Ornstein-Uhlenbeck processes of bounded variation

TL;DR

This paper introduces a bounded variation Ornstein-Uhlenbeck process driven by a telegraph process, providing explicit distributions, moments, and demonstrating convergence to the classical process under Kac's rescaling.

Contribution

It presents a novel Ornstein-Uhlenbeck process with bounded variation driven by a telegraph process, including explicit distributional results and limit behavior analysis.

Findings

Explicit distribution of the process's hitting time is derived.

Mean and variance formulas are obtained based on joint distributions.

Under Kac's rescaling, the process converges to the classical Ornstein-Uhlenbeck process.

Abstract

Ornstein-Uhlenbeck process of bounded variation is introduced as a solution of an analogue of the Langevin equation with an integrated telegraph process replacing a Brownian motion.
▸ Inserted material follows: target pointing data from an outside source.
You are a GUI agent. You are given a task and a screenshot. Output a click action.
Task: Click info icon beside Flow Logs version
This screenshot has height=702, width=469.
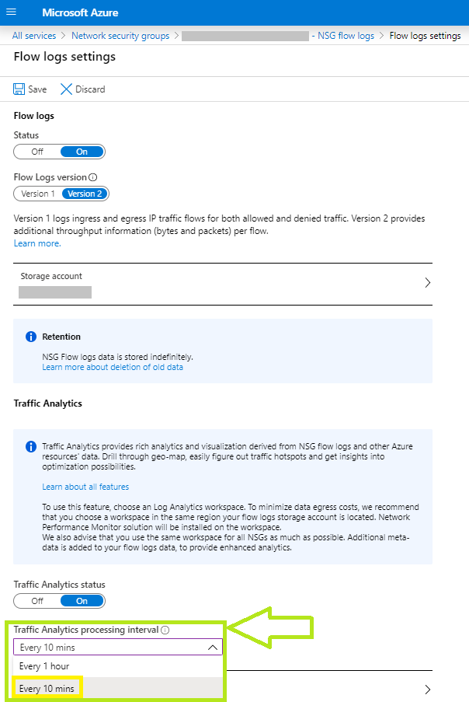tap(92, 177)
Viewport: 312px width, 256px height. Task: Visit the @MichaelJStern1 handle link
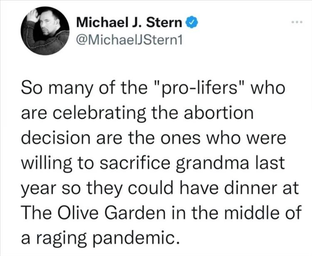[129, 40]
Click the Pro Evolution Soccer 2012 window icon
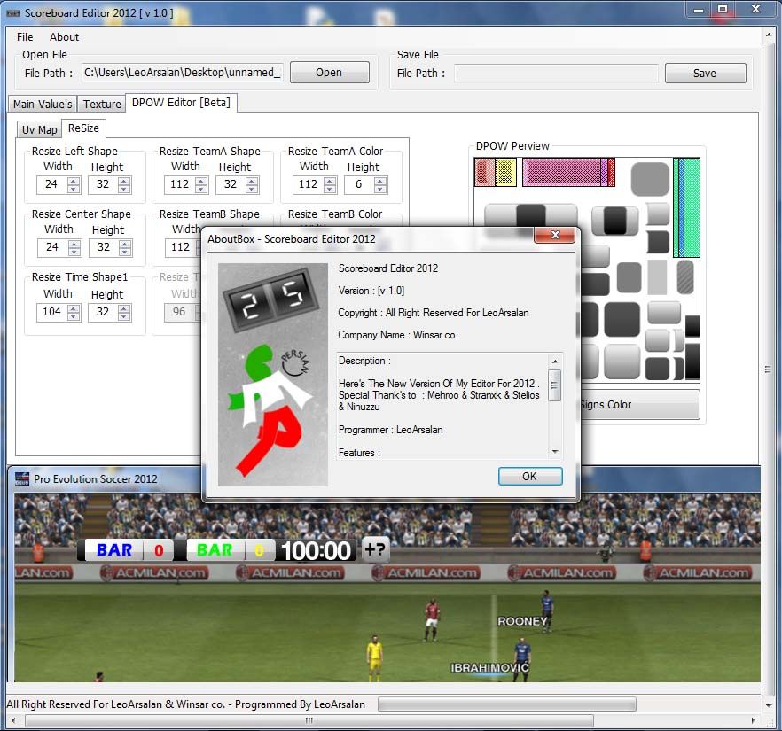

There is an interval $I$ such that the process starting from the internal point of $I$ always remains within $I$. Starting outside, this process a. s. reaches this interval in a finite time. The distribution of the time for which the process falls into this interval is obtained explicitly. The certain formulae for the mean and the variance of this process are obtained on the basis of the joint distribution of the telegraph process and its integrated copy. Under Kac's rescaling, the limit process is identified as the classical Ornstein-Uhlenbeck process.